Shifting competitive sands
The nature of the competitive environment in which the agencies operate is changing, though we do not agree with concerns that this poses an existential threat.
Newcomers to the party include management consultancies, such as Accenture and Deloitte, that have muscled in on the promise that they can independently audit marketing efforts. Given the opaqueness on digital media pricing and output that we noted earlier, Accenture finds receptive CEO ears. In value terms, however, the impact is minuscule. The consultancies – at least for the time being – lack the scale to pose a serious threat to the incumbent agencies.
Similarly, in the climate of distrust, certain media contracts have been brought back in-house to avoid alleged conflicts of interest. Again, however, the impact is still marginal.
The more material competitive threat comes from the normal functioning of the market. Brands are reviewing their media spending, and a panicked (and probably oversupplied) industry is offering uneconomic deals to retain or win work at any cost. Earlier this year, Sir Sorrell, CEO of WPP, quipped in response “our industry may be in danger of losing the plot”. This means near-term downward pressure on fees and margins, though we would expect this threat to be cyclical, rather than structural, in nature.
Disintermediation: the birth of giants
A further anxiety is that advertisers can now transact directly with publishers (by utilising Google Adwords or Facebook Business): is the role of media buyer obsolete? That Google and Facebook combined account for 60% of digital media sales means they are an enormous disruptive threat.
We believe the existential threat to the ad agencies from disintermediation is limited. The risk that Google becomes a direct competitor to WPP et al. is low, not least because advertisers want some independence from publishers when taking budget advice. There is still a role for the ad agencies in the creative process, marketing strategy and media buying. As technology evolves, brands will increasingly come to rely on consultative external expertise.

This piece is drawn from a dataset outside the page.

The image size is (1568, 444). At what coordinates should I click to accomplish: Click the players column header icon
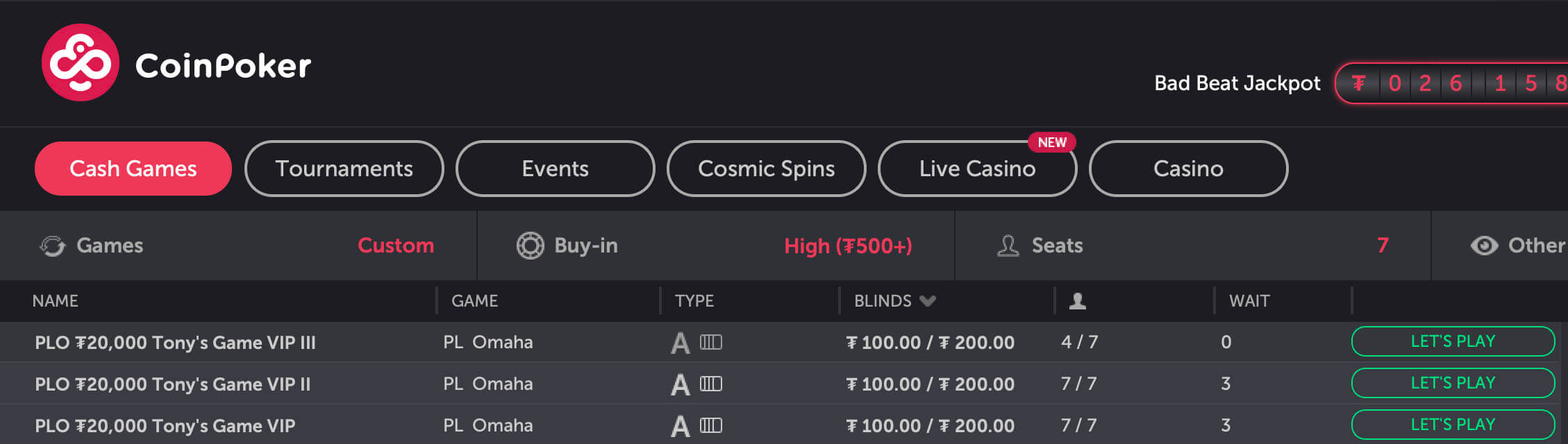pyautogui.click(x=1077, y=301)
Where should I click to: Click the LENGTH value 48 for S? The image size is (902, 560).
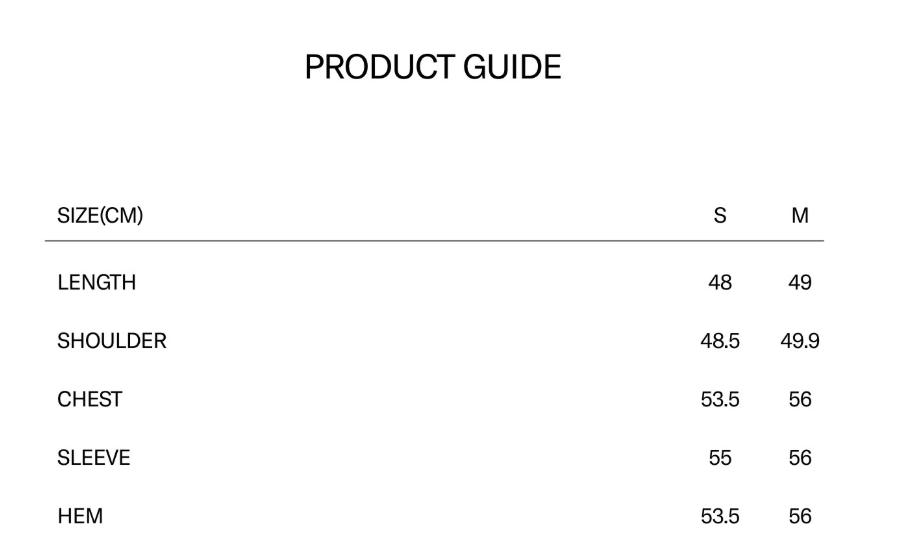[720, 283]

This thesis is supported by data: WPP’s digital media share has been relatively consistent over recent years at just under 20%. In other words, there is no noticeable disintermediation effect in current trading. Indeed, the growth of direct-to-publisher cometh chiefly from the long tail of smaller firms where the agencies generate little of their business.
The market reaction to the slowing of organic sales rates, and the worries that has fostered, has been severe. Chart 3 below shows the sharp de-rating of London-listed WPP plc this year from a premium valuation to just 10x earnings. At the time of writing the dividend yield is approaching 5% – a level that has not been seen since the market crash of 2008 (Source: FactSet). Though the market’s disfavour may persist for some time, we believe the current share price deeply undervalues WPP’s prospects.

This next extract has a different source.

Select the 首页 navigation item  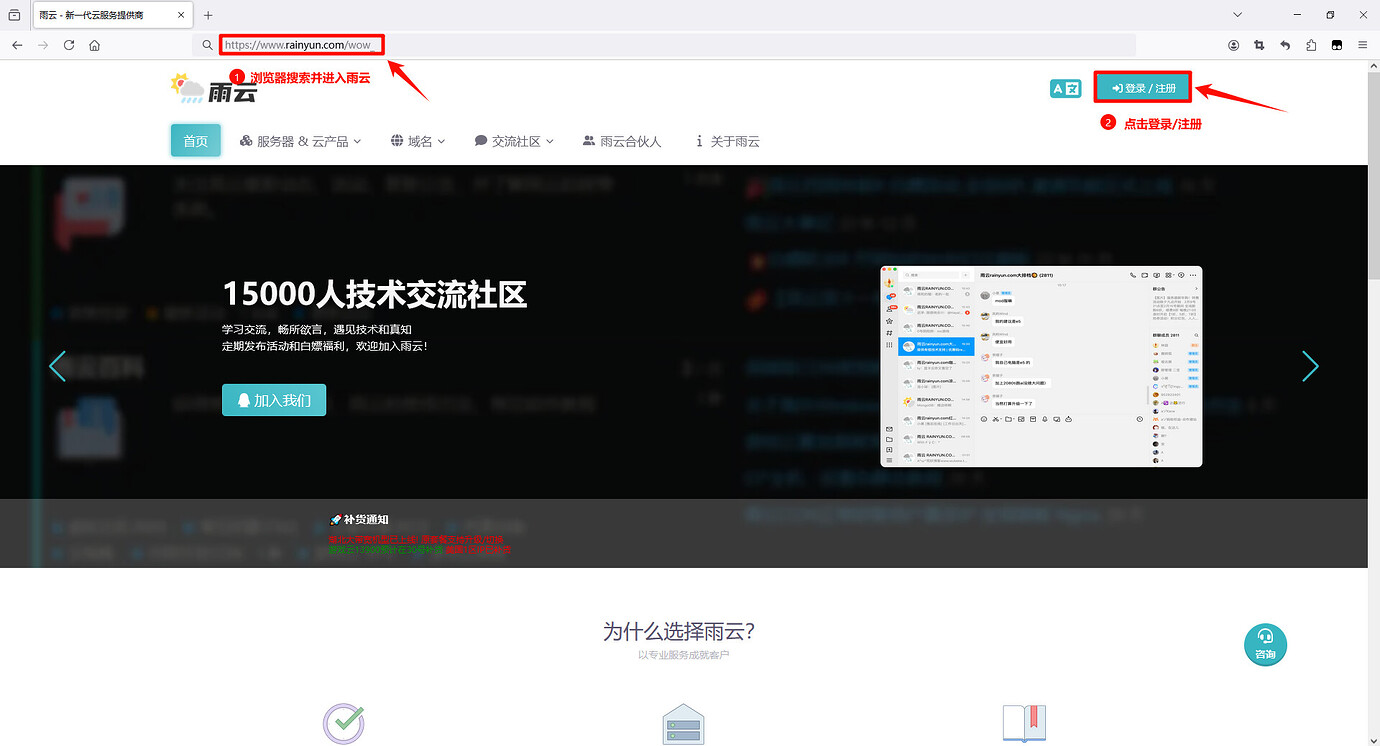pos(195,140)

Chart 3: WPP price-to-earnings ratio (forecast), 2014-2017
Conclusion: creative value
Ultimately, questions on the future viability of the agencies address their economic value-creating role. At their core, the agencies are networks of entrepreneurial individuals that seek to offer best-practice expertise on a wide range of marketing specialisms and scale, where it matters, in media buying. For the creative process, marketing strategy, planning and media buying, we would argue there is still an important role for the agencies to play.
As the industry develops and new ways of communicating with consumers evolve, agencies certainly need to adapt. Our thesis is that this change is possible and that the fears over new competitors, transparency and disintermediation have largely been exaggerated.